▶ [Exercise] Find the lines holding the string "computer" in the data, then copy all of them.

··· Data for the task

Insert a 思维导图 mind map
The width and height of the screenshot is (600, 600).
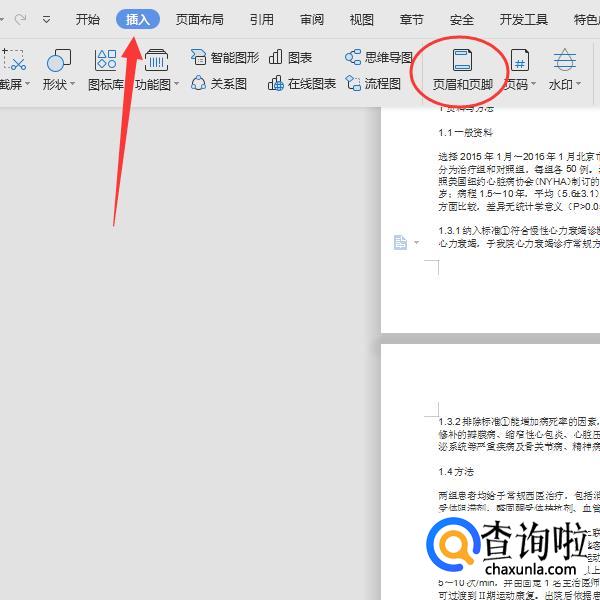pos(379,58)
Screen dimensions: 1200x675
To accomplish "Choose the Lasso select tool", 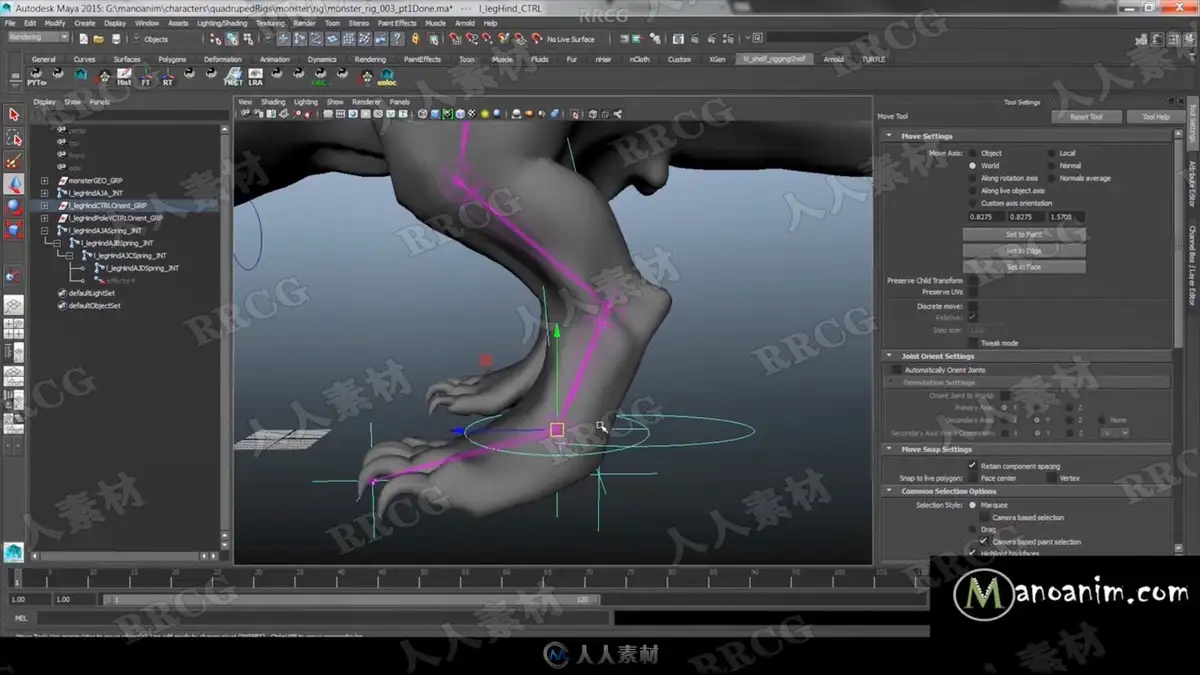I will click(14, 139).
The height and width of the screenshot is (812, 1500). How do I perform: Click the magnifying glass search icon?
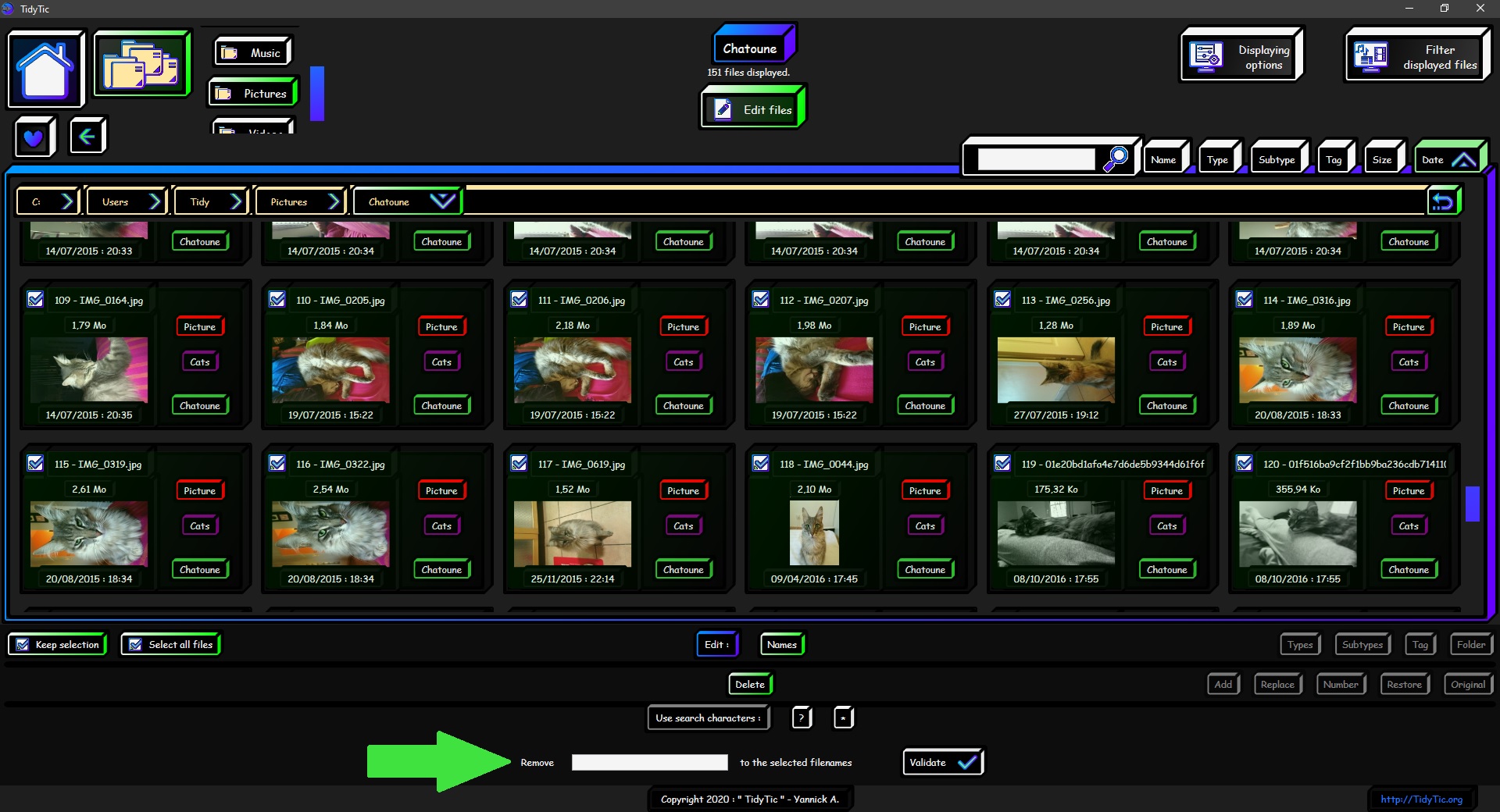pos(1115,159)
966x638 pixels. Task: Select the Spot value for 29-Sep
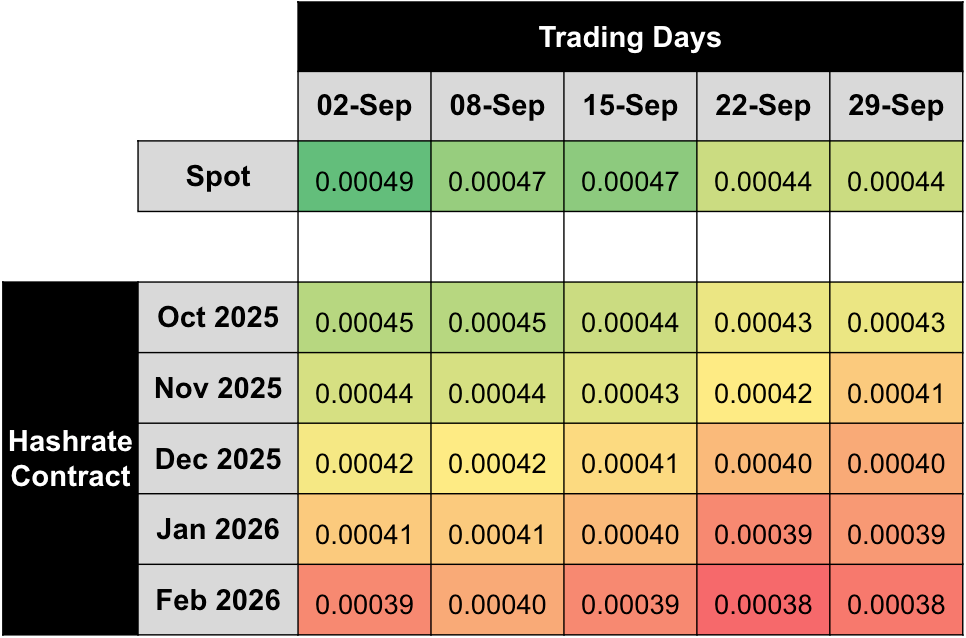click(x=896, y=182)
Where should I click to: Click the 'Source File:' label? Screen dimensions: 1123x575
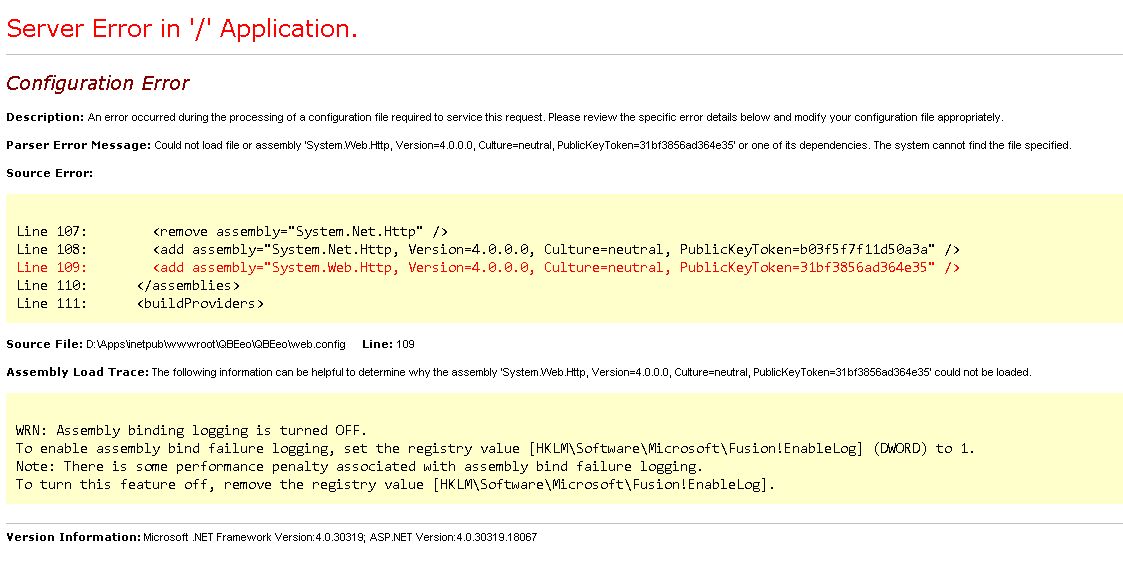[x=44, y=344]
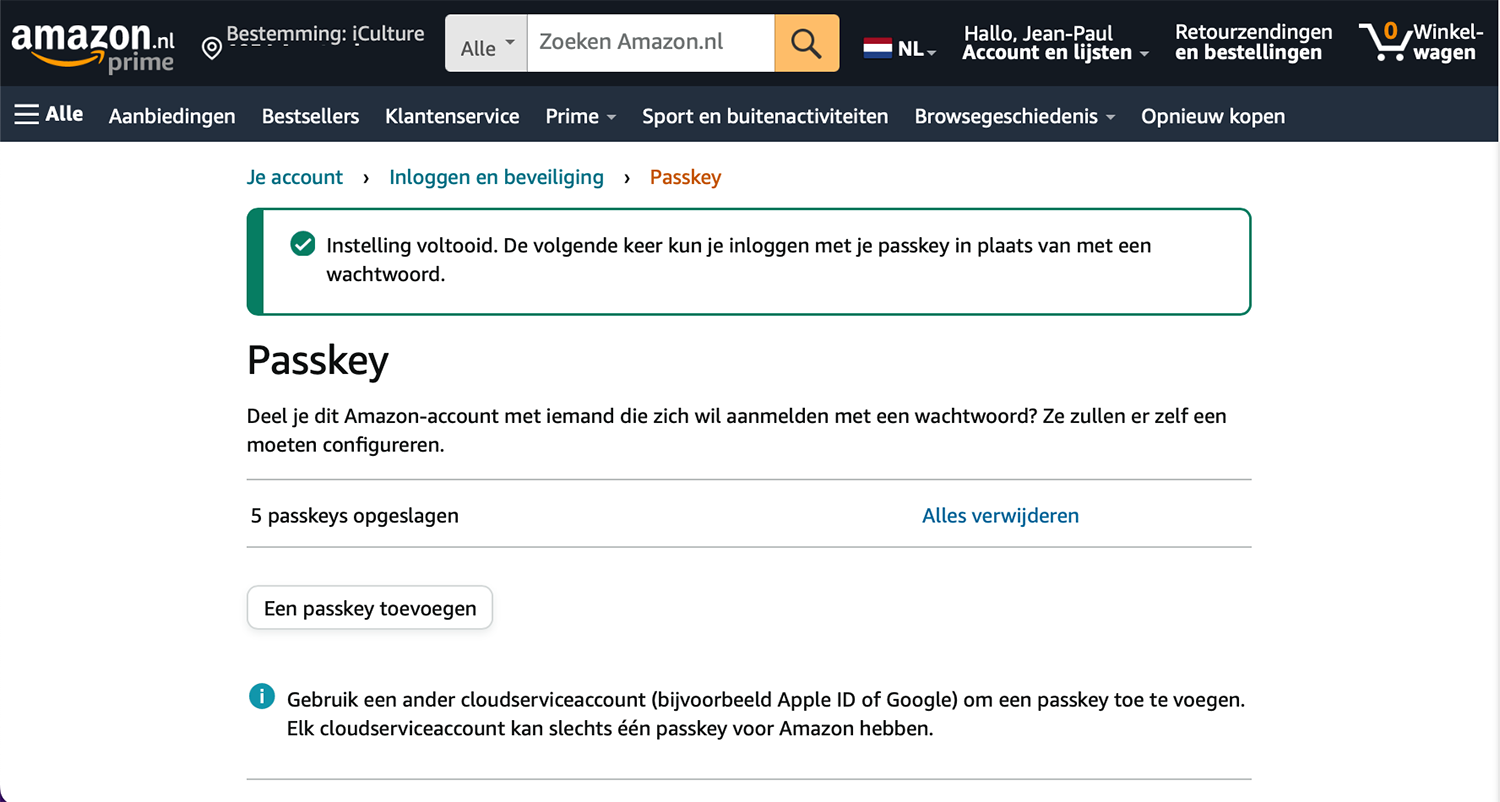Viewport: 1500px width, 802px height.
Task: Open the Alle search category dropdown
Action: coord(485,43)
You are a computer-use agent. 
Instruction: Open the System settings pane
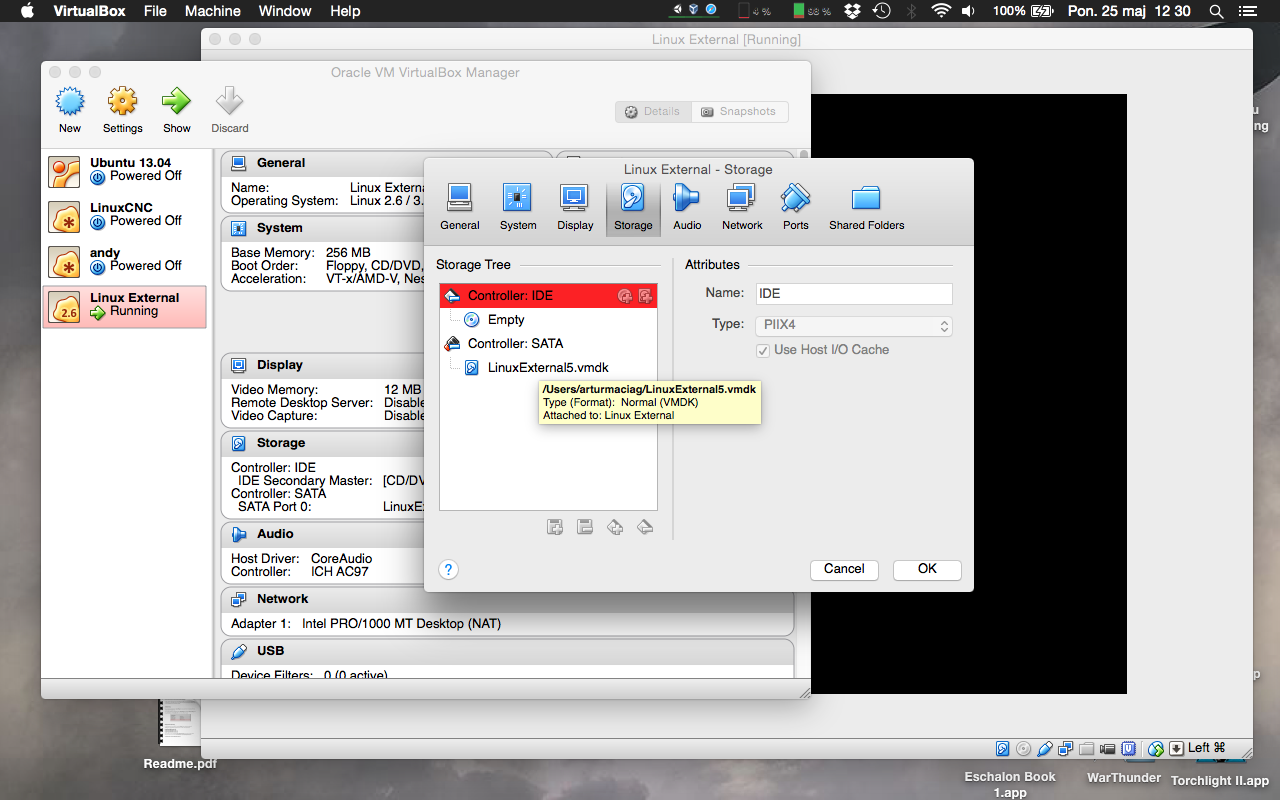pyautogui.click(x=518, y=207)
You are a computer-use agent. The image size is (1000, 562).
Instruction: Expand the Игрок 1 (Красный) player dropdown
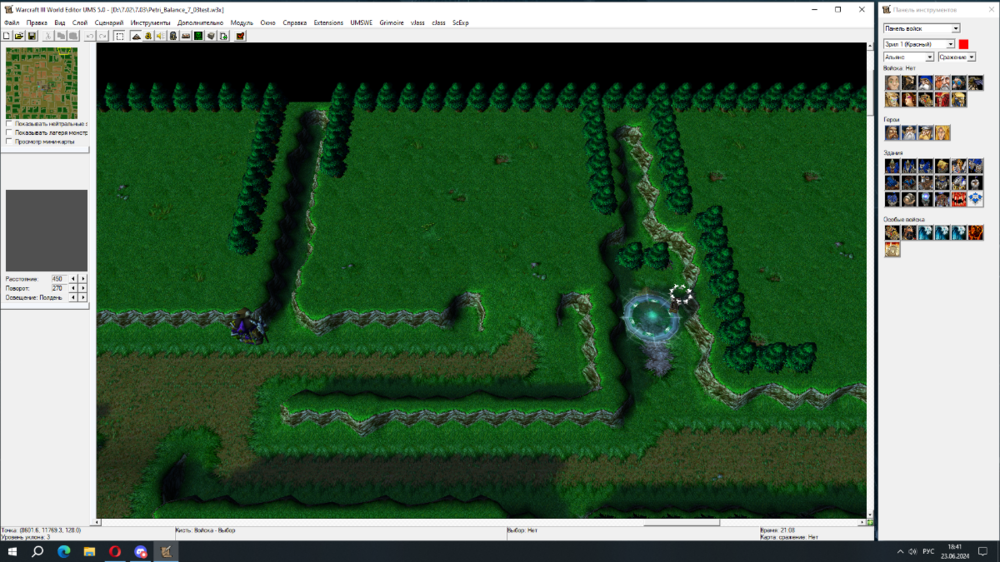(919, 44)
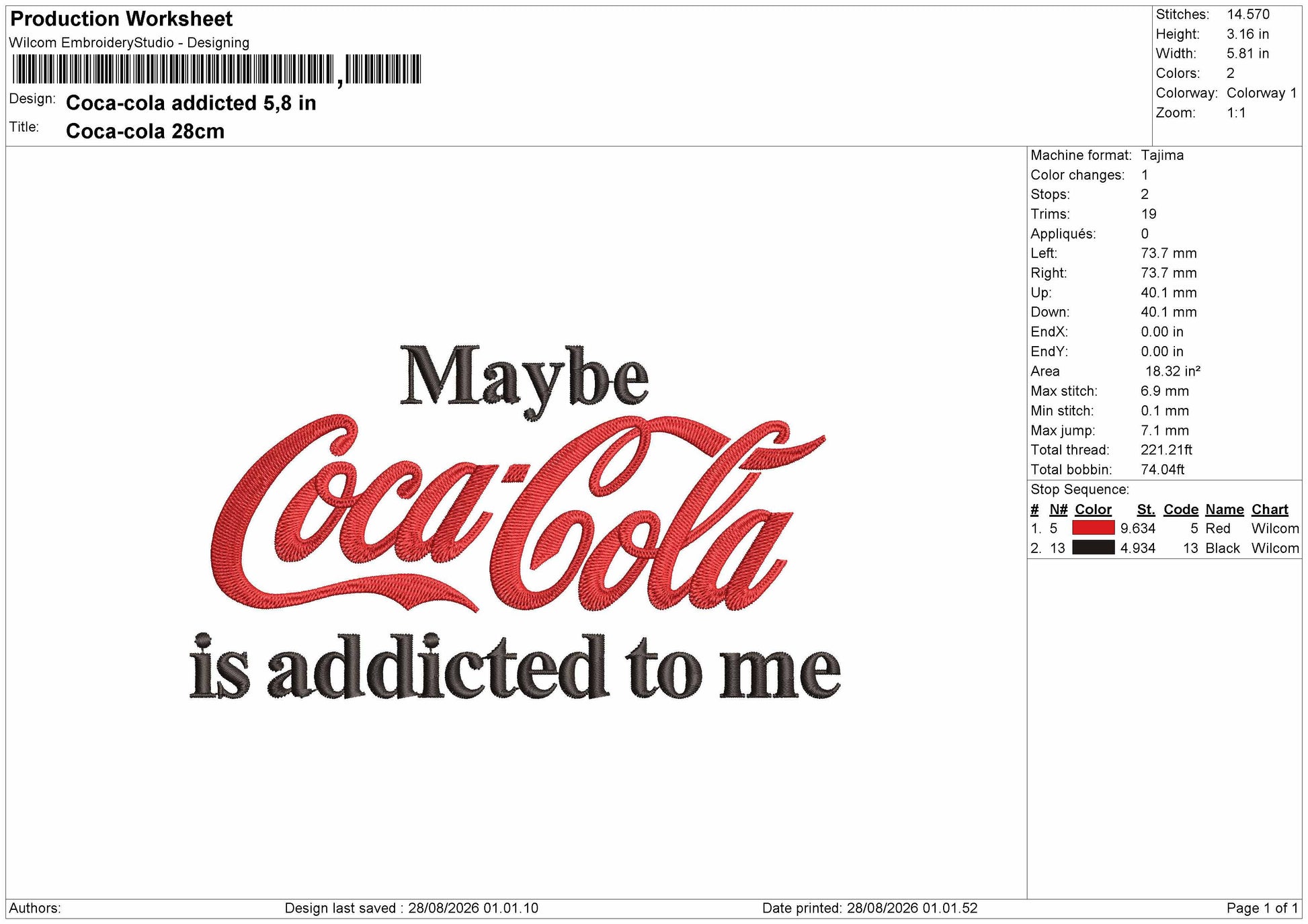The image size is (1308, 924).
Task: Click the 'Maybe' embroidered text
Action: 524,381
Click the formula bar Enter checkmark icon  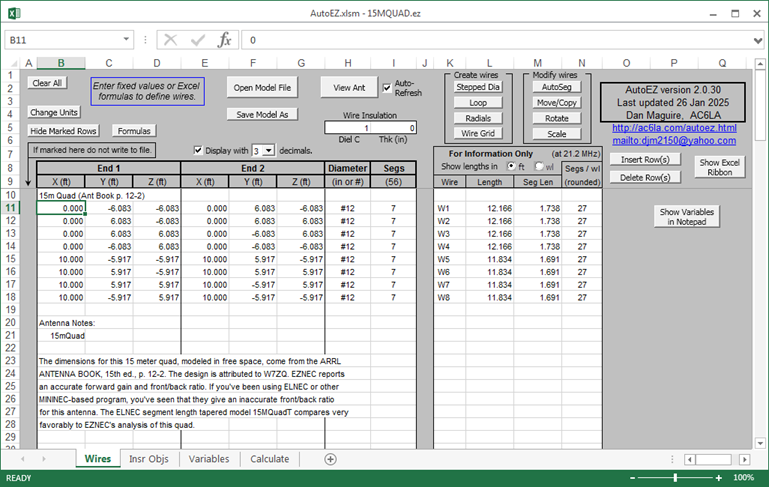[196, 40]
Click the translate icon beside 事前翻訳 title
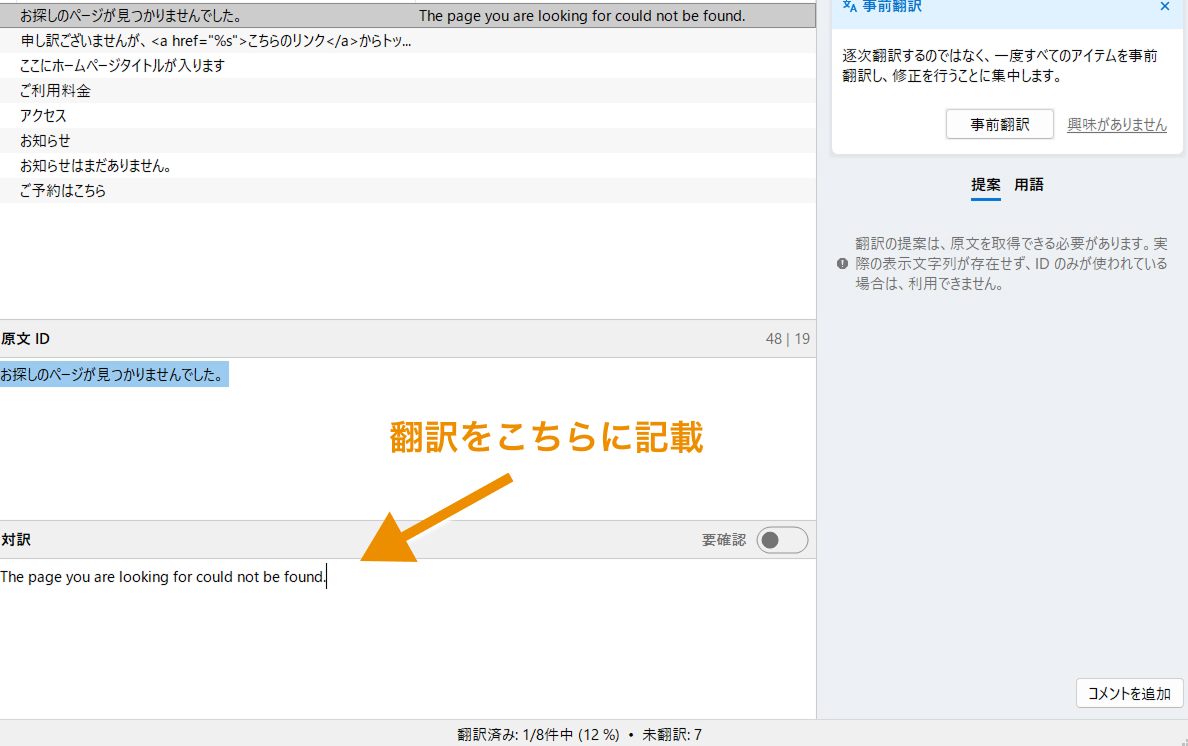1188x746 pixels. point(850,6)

······

▶ [Answer to this problem]
You are a computer-use agent. 
You are a computer-use agent. The image size is (1000, 562).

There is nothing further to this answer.